Copy the records, starting at the line that has "Given: Select the shoe size column header" and ending after the line that has "Click the large". Swap "logout" for "sign-out" and leave everything else unchanged.

Rows of pointing data:
☆ ☆ ☆ ☆
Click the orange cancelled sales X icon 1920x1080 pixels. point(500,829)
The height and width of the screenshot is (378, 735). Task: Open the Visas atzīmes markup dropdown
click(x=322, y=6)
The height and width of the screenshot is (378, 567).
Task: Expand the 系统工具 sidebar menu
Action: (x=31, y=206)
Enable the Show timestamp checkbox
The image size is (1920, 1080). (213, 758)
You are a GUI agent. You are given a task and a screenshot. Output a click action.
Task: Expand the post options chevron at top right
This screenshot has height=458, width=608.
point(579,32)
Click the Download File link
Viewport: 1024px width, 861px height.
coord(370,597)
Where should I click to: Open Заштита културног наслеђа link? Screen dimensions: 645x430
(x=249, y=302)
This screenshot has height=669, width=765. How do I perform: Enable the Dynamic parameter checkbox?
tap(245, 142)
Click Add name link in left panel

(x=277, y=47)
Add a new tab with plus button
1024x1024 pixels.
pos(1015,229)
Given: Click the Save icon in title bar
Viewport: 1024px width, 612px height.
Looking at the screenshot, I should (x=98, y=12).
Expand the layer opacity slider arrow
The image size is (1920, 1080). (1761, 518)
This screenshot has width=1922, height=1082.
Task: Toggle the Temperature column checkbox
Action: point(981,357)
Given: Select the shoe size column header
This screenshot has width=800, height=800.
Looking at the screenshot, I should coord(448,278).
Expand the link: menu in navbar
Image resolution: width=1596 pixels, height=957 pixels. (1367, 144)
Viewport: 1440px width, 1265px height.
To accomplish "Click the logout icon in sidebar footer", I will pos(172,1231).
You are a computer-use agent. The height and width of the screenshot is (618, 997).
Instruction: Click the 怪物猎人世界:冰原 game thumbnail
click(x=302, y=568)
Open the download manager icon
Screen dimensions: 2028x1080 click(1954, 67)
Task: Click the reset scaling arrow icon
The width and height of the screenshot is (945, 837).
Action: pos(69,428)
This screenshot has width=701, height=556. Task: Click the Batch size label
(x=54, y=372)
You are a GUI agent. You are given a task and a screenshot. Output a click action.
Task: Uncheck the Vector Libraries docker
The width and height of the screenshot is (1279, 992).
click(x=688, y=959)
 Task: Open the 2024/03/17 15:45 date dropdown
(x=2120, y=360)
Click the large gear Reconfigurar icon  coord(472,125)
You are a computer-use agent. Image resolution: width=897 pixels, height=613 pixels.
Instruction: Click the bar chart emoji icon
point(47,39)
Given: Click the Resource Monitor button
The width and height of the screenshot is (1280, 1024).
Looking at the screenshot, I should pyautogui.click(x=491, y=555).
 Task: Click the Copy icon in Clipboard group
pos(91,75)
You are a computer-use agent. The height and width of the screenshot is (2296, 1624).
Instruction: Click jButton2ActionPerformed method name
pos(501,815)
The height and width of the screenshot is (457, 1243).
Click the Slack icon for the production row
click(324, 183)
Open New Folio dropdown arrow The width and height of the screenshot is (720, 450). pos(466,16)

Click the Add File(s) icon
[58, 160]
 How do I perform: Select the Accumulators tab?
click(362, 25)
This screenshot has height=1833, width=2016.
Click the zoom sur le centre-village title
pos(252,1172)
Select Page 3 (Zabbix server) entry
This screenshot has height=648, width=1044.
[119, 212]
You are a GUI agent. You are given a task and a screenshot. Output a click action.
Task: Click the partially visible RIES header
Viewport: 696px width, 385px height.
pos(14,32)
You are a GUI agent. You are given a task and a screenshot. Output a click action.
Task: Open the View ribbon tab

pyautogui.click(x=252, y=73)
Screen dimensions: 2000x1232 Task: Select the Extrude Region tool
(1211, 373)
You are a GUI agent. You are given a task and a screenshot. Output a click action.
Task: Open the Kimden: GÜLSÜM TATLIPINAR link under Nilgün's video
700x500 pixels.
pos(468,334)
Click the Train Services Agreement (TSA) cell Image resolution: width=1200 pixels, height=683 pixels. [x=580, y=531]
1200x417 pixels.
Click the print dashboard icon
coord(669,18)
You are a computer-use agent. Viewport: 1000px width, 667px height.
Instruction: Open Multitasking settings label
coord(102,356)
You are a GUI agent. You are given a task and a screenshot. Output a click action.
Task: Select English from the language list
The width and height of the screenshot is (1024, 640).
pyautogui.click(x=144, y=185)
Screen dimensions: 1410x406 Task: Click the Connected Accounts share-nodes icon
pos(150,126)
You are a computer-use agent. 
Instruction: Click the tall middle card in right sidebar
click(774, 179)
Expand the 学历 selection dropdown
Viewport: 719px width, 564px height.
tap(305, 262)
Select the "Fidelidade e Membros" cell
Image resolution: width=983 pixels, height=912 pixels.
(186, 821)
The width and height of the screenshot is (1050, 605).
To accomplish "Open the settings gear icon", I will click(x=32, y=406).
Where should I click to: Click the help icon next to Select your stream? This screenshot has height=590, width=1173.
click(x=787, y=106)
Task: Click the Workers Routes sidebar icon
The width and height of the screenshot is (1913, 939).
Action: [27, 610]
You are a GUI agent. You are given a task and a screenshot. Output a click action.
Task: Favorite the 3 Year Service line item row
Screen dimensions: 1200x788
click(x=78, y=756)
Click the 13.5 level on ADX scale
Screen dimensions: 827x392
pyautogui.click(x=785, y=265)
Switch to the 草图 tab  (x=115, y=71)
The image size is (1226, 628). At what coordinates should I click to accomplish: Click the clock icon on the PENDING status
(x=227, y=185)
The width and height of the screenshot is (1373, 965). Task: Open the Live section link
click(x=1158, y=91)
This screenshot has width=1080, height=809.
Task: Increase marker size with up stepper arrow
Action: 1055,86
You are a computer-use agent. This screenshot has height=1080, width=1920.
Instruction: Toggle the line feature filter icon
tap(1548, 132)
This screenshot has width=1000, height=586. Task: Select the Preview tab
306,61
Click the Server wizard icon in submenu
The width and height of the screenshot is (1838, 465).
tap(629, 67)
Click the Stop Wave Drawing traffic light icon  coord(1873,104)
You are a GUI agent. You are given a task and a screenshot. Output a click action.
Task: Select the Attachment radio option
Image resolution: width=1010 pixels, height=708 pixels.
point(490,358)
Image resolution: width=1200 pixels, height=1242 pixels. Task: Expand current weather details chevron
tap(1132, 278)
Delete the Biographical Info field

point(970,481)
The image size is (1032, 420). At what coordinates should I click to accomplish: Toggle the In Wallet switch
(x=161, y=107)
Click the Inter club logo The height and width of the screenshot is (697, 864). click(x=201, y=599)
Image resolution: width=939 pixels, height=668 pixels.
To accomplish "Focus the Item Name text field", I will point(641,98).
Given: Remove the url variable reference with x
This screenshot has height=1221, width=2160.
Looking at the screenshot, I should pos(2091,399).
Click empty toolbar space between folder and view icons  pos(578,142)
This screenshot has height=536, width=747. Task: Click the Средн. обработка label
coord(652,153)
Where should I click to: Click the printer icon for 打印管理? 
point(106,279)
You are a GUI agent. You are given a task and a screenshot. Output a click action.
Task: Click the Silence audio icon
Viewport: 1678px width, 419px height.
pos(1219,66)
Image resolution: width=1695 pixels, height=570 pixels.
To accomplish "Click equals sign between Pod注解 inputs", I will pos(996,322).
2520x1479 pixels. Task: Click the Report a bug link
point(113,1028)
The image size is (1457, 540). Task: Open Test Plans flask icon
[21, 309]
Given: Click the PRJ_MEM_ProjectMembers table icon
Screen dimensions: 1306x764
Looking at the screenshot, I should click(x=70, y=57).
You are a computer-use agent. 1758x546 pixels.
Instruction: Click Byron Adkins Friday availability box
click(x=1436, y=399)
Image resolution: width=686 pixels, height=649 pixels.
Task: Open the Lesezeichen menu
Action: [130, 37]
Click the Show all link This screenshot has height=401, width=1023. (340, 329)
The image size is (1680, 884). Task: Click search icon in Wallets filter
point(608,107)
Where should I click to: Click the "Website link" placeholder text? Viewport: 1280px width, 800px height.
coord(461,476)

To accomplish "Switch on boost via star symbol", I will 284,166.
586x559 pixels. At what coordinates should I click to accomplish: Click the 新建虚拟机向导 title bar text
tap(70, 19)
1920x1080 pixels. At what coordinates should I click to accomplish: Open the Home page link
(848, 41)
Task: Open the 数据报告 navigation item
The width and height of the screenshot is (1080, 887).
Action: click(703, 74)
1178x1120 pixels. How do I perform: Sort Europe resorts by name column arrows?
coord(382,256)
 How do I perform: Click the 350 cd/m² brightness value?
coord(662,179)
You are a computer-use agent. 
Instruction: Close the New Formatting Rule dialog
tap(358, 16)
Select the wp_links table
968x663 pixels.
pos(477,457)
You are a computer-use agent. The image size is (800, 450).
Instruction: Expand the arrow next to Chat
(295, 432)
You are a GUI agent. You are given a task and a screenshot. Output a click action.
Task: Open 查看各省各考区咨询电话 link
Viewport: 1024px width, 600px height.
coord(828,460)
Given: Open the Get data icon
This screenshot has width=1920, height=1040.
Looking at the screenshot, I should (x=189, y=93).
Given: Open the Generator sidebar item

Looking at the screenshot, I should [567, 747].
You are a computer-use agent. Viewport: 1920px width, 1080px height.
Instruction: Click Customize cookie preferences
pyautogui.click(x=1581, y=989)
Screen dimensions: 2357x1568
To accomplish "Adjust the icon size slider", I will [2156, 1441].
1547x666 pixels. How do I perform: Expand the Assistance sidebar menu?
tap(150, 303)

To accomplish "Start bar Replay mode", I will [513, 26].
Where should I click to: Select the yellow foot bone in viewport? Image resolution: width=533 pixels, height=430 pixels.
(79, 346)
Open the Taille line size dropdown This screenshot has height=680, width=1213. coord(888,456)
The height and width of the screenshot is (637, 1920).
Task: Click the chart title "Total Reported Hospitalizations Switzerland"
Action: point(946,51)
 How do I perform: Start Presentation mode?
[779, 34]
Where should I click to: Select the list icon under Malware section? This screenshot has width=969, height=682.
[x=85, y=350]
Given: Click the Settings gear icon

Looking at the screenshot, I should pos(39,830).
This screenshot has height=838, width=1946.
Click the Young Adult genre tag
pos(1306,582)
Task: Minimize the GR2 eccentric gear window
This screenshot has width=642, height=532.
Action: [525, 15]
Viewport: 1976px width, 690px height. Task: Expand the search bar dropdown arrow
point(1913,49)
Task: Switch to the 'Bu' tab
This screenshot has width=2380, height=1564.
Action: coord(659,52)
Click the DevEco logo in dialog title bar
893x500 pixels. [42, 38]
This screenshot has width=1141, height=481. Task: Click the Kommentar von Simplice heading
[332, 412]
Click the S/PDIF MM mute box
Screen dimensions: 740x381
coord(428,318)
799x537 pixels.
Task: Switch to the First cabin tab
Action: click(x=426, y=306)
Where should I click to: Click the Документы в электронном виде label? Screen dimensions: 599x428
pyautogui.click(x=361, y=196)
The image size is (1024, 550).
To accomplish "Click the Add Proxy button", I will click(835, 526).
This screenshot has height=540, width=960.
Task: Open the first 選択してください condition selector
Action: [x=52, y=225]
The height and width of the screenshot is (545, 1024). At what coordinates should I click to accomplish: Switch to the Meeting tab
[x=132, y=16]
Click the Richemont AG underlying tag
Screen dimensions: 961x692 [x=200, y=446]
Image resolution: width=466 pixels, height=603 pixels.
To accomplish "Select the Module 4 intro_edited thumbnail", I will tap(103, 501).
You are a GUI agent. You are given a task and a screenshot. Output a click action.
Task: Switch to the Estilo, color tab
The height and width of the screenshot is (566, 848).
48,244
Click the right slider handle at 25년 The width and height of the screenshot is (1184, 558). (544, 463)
☆ ☆ ☆ ☆
OUTPUT:
Given: Select the shoe size column header
This screenshot has width=800, height=800.
Looking at the screenshot, I should coord(448,278).
Expand the link: menu in navbar
Image resolution: width=1596 pixels, height=957 pixels. (1367, 144)
Viewport: 1440px width, 1265px height.
To accomplish "Click the sign-out icon in sidebar footer", I will pos(172,1231).
You are a computer-use agent. The height and width of the screenshot is (618, 997).
Instruction: Click the 怪物猎人世界:冰原 game thumbnail
click(x=302, y=568)
Open the download manager icon
Screen dimensions: 2028x1080 click(1954, 67)
Task: Click the reset scaling arrow icon
The width and height of the screenshot is (945, 837).
Action: pos(69,428)
This screenshot has width=701, height=556. Task: Click the Batch size label
(x=54, y=372)
You are a GUI agent. You are given a task and a screenshot. Output a click action.
Task: Uncheck the Vector Libraries docker
The width and height of the screenshot is (1279, 992).
click(x=688, y=959)
 Task: Open the 2024/03/17 15:45 date dropdown
(x=2120, y=360)
Click the large gear Reconfigurar icon  coord(472,125)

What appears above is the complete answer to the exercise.